牛乳鐵蛋白對草蝦抗病能力之影響

Abstract

自1987年以來養殖草蝦的產量每下愈況，主要的原因是蝦病的繁生，改善此困境方法之一是從宿主本身加強其抗病能力。乳鐵蛋白(lactoferrin)為可與鐵結合的一種醣蛋白，最早由牛奶中純化出來，具有殺菌活性以及調節免疫反應多項生理功能；N: 11 mer為lactoferrin N端的11個氨基酸片段，亦具殺菌以及免疫刺激的活性；生長激素(Growth hormone, GH)由脊椎動物的腦下垂體前葉所分泌，可刺激動物生長；哺乳動物之Intertukin-1 β(IL–1β)在不同的細胞中有不同的功能，主要當作調控免疫反應的物質。本論文選取前述lactoferrin、N: 11 mer、yellowfin progy (Acanthopagrus latus) recombinant growth hormone (ypGH)及carp(Cyprinus carpio) recombinant intertukin-lβ(cIL-1β)具免疫調節或抗病功能或生長或三者兼備之物質，從離體及活體進行評估，俾提供標的基因(target gene)供抗病基因轉殖蝦的基本資料。 實驗分離體(in vitro)及活體(in vivo）兩部分，前者包含三項：(1) lactoferrin、N: 11 mer、 ypGH以及cIL-1β對蝦血球吞噬作用的影響，利用nitroblue tetrazolium (NBT)染色法測血球內超氧化陰離子(superoxide anion)的產量；(2)測量lactoferrin、N: 11 mer、GH以及IL-1β對蝦的重要病原菌例如Vibrio vulnificus、V.alginolyticus、V.harveyi的最少抑菌濃度(minimum inhibitory concentration, MIC); (3)檢測lactoferrin 及N: 11 mer對蝦血球細胞膜的影響，利用trypan blue染色檢測血球之存活率。 實驗結果顯示不論是lactoferrin、N: 11 mer、ypGH以及cIL-lβ皆可促進蝦血球細胞產生O2-，而後者已被證實為吞噬作用的最初產物。在抑菌方面，不論lactoferrin或是N: 11 mer均可抑制蝦病原弧菌的生長，；至於對血球細胞膜的影響，lactoferrin與血球培養3小時，N: 11 mer與血球培養l時後，其存活率較之對照組顯著的降低。 綜和以上的結果，lactoferrin及N: 11 mer固然對蝦草血球具有免疫刺激以及抑制弧菌生長的功能，但亦會降低血球細胞的存活率。
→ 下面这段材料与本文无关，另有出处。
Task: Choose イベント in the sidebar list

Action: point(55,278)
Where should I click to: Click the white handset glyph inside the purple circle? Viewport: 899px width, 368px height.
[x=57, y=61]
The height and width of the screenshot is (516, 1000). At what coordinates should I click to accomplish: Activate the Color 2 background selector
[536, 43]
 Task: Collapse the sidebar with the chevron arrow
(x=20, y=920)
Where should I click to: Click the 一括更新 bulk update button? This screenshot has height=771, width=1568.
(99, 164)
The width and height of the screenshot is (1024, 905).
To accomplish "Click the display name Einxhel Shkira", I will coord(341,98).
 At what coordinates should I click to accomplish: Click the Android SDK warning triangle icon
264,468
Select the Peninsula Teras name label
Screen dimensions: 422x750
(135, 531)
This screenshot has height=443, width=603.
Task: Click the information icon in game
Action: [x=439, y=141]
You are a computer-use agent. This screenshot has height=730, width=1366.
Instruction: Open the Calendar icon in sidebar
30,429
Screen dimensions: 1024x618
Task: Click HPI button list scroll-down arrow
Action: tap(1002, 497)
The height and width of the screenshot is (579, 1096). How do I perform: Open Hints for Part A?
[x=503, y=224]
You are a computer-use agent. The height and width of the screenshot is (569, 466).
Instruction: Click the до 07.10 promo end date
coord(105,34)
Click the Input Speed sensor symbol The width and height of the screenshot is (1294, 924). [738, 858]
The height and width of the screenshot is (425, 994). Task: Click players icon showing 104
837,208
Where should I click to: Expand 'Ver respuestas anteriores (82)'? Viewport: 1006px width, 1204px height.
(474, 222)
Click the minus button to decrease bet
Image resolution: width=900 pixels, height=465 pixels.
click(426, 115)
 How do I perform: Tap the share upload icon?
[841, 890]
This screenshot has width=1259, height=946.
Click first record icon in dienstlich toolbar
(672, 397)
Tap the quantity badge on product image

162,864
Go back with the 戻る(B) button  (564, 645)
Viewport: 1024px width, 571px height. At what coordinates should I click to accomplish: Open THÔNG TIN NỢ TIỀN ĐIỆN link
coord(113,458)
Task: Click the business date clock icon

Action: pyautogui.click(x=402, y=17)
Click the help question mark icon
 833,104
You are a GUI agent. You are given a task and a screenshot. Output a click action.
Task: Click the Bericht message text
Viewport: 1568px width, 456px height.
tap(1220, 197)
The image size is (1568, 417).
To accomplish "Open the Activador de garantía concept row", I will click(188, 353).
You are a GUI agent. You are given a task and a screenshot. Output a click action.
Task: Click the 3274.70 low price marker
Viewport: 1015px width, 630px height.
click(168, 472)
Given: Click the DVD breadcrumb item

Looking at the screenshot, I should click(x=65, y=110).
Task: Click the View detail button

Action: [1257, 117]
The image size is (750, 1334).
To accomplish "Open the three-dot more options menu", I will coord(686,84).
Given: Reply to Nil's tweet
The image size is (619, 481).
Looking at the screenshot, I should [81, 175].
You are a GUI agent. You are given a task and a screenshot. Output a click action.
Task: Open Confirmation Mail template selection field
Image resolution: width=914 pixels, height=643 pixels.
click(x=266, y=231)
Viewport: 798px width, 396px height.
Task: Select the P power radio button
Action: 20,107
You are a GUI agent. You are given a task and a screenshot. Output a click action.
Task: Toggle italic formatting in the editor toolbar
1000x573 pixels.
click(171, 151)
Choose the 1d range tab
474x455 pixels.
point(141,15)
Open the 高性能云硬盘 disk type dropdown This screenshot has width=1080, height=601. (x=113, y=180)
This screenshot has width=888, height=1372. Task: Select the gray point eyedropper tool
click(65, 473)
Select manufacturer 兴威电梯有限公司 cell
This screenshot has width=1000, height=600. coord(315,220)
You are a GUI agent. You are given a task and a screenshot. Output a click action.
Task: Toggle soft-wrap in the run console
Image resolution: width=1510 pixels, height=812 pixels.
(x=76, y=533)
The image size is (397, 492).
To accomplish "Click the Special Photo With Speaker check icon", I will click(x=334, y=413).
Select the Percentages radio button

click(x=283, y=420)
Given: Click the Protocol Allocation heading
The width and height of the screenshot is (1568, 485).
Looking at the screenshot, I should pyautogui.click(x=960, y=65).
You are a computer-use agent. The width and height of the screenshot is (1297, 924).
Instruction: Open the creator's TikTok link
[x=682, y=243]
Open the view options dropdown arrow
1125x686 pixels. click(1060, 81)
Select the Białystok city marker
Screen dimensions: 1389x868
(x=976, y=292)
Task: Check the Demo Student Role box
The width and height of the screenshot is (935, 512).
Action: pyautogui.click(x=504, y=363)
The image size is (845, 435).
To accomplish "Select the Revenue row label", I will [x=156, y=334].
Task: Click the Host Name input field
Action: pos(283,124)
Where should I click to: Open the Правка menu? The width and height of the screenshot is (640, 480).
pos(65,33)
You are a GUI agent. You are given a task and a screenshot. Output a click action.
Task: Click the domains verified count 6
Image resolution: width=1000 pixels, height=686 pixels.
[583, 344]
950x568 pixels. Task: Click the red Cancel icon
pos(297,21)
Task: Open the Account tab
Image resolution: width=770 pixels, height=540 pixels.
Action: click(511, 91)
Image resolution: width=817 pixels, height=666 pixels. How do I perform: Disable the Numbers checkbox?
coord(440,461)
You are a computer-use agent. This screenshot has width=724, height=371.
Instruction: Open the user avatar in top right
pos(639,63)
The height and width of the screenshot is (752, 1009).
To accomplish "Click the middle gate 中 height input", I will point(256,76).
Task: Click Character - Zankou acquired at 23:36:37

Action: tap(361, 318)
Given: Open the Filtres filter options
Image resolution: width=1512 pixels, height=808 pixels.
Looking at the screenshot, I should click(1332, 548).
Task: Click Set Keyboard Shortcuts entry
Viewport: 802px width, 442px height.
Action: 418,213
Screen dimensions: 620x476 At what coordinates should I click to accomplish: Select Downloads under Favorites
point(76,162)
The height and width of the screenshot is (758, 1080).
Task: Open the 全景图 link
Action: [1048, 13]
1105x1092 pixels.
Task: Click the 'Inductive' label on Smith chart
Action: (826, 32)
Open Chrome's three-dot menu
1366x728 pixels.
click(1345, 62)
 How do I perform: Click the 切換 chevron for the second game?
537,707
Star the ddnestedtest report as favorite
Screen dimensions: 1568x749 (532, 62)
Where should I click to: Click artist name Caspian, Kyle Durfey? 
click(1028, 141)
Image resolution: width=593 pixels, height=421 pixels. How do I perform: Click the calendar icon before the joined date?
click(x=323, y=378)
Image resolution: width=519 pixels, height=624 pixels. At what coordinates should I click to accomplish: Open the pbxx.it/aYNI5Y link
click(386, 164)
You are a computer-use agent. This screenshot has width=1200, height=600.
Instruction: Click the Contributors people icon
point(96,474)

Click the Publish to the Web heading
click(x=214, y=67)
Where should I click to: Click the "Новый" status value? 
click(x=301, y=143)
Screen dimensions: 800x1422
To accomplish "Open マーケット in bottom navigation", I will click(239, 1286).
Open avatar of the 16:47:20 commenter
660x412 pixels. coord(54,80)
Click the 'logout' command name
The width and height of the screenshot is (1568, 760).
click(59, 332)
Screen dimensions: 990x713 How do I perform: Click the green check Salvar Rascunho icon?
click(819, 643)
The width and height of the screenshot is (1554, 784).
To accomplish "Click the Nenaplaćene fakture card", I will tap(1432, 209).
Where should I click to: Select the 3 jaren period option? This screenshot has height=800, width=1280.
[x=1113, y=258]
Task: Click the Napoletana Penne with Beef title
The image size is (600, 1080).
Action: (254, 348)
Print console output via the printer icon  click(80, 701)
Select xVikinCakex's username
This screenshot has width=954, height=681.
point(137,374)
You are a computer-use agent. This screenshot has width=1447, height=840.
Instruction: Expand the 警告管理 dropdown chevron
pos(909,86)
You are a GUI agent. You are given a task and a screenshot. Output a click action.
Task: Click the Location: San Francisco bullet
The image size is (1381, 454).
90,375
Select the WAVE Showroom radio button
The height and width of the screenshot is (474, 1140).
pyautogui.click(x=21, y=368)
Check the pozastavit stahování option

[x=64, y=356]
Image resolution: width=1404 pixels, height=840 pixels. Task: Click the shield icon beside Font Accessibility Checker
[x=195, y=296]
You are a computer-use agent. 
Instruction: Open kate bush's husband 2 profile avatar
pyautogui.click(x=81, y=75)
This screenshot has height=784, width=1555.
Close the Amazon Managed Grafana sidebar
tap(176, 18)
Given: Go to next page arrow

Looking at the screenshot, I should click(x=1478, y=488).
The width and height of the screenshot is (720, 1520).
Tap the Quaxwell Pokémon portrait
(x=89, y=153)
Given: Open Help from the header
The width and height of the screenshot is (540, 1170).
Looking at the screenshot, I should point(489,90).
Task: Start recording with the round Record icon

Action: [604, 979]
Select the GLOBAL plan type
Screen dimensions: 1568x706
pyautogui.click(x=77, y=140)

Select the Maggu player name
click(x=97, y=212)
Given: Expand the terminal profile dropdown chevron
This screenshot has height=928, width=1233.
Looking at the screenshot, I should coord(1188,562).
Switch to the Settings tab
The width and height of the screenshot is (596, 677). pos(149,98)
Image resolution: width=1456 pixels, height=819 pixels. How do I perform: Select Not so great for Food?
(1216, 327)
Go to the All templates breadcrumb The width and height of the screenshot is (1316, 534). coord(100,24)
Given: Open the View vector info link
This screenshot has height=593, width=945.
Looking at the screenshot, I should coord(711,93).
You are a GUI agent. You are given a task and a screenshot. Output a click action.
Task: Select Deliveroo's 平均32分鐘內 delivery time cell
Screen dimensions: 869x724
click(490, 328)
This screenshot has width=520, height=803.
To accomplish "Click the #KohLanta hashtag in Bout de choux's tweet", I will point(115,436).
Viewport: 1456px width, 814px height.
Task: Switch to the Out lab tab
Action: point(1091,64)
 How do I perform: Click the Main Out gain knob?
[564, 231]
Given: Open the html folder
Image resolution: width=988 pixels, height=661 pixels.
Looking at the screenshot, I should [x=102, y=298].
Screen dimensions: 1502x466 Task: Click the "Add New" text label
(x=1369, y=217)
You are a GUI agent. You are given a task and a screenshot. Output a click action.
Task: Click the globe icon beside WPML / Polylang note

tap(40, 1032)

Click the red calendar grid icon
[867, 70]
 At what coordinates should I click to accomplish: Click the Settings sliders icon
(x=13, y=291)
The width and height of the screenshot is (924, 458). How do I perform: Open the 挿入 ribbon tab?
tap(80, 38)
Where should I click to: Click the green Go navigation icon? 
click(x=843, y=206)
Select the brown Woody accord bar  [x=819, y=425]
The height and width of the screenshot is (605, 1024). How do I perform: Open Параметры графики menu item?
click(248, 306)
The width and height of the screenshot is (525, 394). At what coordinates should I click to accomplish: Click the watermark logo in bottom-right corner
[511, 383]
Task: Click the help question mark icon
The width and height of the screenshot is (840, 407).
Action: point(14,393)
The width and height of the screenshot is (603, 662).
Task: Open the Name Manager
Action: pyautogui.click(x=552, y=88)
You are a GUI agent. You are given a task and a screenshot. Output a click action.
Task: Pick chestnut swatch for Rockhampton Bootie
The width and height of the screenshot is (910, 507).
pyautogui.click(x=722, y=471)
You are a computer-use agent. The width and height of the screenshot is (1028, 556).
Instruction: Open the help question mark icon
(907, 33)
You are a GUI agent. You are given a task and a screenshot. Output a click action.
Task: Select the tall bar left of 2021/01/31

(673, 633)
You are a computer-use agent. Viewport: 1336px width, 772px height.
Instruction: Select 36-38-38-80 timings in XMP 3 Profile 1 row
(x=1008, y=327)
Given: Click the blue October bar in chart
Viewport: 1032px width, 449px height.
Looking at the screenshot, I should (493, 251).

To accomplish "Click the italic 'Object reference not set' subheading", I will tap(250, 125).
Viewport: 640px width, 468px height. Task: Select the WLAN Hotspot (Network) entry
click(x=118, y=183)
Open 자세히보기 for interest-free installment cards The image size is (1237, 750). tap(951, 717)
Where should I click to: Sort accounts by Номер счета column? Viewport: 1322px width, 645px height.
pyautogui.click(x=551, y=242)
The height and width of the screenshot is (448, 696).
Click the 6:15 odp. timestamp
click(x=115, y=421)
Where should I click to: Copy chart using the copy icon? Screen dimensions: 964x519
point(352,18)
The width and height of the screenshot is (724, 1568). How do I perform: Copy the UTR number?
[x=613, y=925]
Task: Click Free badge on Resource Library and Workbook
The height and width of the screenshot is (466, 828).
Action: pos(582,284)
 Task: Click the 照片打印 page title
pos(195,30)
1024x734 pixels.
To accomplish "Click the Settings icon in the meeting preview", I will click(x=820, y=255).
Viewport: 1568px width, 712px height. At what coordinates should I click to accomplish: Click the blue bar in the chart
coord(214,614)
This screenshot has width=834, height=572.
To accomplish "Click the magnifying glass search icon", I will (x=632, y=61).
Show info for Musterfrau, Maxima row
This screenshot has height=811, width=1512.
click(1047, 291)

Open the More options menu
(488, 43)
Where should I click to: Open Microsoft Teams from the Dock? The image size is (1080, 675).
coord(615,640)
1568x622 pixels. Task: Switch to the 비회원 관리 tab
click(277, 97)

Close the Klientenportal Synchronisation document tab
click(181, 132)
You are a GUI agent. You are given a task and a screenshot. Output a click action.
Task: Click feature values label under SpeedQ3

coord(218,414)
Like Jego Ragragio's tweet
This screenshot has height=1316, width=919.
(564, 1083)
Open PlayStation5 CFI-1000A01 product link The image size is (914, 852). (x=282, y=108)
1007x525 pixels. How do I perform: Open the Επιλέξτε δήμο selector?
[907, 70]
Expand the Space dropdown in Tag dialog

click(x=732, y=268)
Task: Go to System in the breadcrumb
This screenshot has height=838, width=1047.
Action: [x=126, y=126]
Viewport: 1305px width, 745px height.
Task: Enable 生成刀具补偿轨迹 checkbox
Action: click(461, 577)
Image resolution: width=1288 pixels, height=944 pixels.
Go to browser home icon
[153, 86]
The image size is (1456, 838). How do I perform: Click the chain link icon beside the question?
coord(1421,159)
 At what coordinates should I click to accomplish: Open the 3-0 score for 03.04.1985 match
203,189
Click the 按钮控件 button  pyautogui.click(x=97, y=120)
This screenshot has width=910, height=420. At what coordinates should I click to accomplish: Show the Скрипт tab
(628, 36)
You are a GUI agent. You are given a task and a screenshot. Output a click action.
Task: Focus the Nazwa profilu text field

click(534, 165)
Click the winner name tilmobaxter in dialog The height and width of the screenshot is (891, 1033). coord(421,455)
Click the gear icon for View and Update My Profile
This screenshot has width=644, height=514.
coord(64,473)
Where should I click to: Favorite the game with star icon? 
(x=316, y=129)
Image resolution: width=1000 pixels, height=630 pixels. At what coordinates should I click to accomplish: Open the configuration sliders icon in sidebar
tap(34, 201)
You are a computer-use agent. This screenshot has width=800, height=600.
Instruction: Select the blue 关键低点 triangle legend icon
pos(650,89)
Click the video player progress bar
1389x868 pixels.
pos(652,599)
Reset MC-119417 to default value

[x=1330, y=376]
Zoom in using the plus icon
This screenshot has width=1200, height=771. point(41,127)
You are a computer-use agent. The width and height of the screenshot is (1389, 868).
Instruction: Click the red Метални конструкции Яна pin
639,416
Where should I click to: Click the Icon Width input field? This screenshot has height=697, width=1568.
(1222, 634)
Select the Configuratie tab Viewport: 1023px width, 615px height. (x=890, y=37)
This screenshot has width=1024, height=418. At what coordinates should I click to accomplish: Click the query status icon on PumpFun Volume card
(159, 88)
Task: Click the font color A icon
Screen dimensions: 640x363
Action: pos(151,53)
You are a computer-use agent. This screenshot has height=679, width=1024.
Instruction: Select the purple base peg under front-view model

To investigate the peptide-antimicrobial activity relationship of shrimp, bovine lactoferrin (bLF), the basic amino acid-rich region of lactoferricin B, RRWQWRMKKLG (N: 11 mer), yellowfin progy (Acanthopagrus latus) recombinant growth hormone (ypGH) and carp (Cyprinus carpio) recombinant interlukin-1β(cIL-1β) were selected. Tiger shrimp (Penaeus monodon) hemocytes were incubated with bLF, N: 11 mer, ypGH and cIL-1β, respectively, and quantified the production of superoxide anion (O2-) by nitroblue tetrazolium (NBT) staining. All of the peptides could enhance the production of O2- of shrimp hemocytes, which was the first product of phagocytosis. The antimicrobial activities of the peptides were also tested by determining the minimal inhibitory concentration (MIC) of Vibrio vulnificus, Vibrio alginolyticus and Vibrio harveyi, respectively, in the presence of the peptides. In contrast to ypGH and cIL-1β, bLF and N: 11 mer were successful to inhibit the growth of the pathogen of tiger shrimp. Finally, the membrane disruptions of tiger shrimp hemocytes that caused by bLF and N: 11 mer, respectively, were determined with trypan blue staining. The survival rate of bLF- and N: 11 mer-treated hemocytes was significant differ with untreated hemocytes after 3- or 1-hour (s) incubation, respectively. These results suggest that bLF and N: 11 mer have the ability to stimulate the immune responses of shrimp hemocytes and to inhibit the growth of pathogen, but the two peptides can decrease the survival rate of shrimp hemocytes.